> EXTRAIT DU TEXTE:
○ ○ ○ ○ ○

L’administration de l’Éducation nationale est l’une des plus rigides qui soit, et celle de l’Enseignement supérieur est éparpillée dans les établissements du fait de l’autonomie des universités. Des élèves et leurs parents, ainsi que des enseignants et personnels administratifs, confrontés à des difficultés peuvent saisir après un premier recours infructueux la médiatrice de l’Éducation nationale et de l’Enseignement supérieur, Catherine Becchetti-Bizot, titulaire de la fonction depuis tout juste 4 ans, et qui a traité l’an dernier 913 réclamations d’usagers handicapés.

Question : En quoi consiste la fonction de médiateur ?

Catherine Becchetti-Bizot : C’est d’abord un tiers dans lequel le système éducatif a placé sa confiance. Le médiateur est là pour favoriser le dialogue et permettre une meilleure compréhension entre deux parties, l’une étant l’institution représentée par son administration, ses agents, ses cadres, et de l’autre côté les réclamants : usagers individuels, personnels, élèves, étudiants. La mission du médiateur est d’aider d’une manière neutre et impartiale chacune des parties à renouer le dialogue, trouver une issue à leur désaccord. Ce qui caractérise notre médiation institutionnelle, c’est de mettre au même niveau un individu et l’institution. C’est ce qui est difficile, parce que l’institution travaille sur la base d’accords et de réglementations qui concernent la grande masse des personnes, alors que l’individu arrive souvent assez désarmé ; il n’a pas la même connaissance du code, des règles, du droit. Il présente sa difficulté sous l’angle de sa situation personnelle et ressent fréquemment les règles de l’administration comme injustes ou injustifiées, pas légitimes, pas équitables surtout.

○ ○ ○ ○ ○

> DONNÉES FOURNIES:
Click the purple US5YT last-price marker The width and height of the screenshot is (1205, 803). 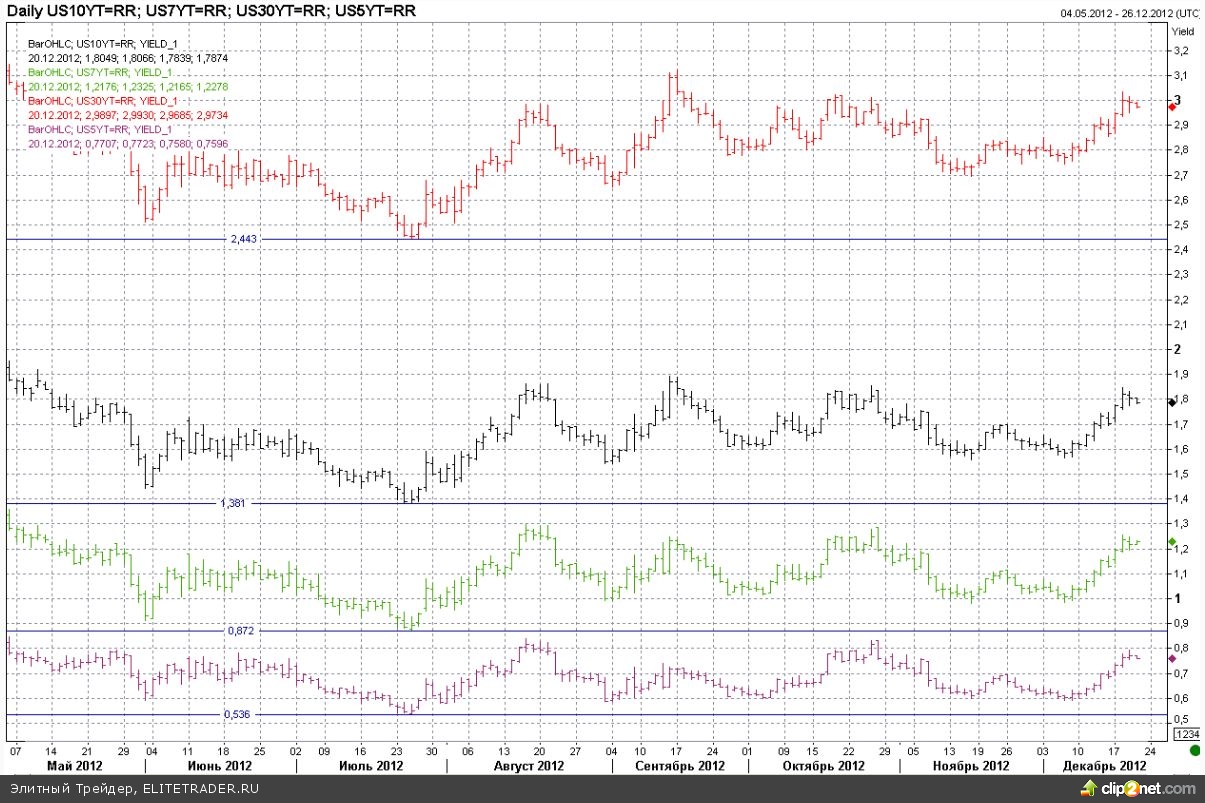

○ ○ ○ ○ ○

> CONSIGNE:
Recopiez le passage de l'entretien avec la médiatrice qui va de « L’administration de l’Éducation » à « réclamations d’usagers handicapés. », ces deux passages compris. Les lignes n'ont aucun rôle dans ce travail.

> RÉPONSE COMPLÈTE:
L’administration de l’Éducation nationale est l’une des plus rigides qui soit, et celle de l’Enseignement supérieur est éparpillée dans les établissements du fait de l’autonomie des universités. Des élèves et leurs parents, ainsi que des enseignants et personnels administratifs, confrontés à des difficultés peuvent saisir après un premier recours infructueux la médiatrice de l’Éducation nationale et de l’Enseignement supérieur, Catherine Becchetti-Bizot, titulaire de la fonction depuis tout juste 4 ans, et qui a traité l’an dernier 913 réclamations d’usagers handicapés.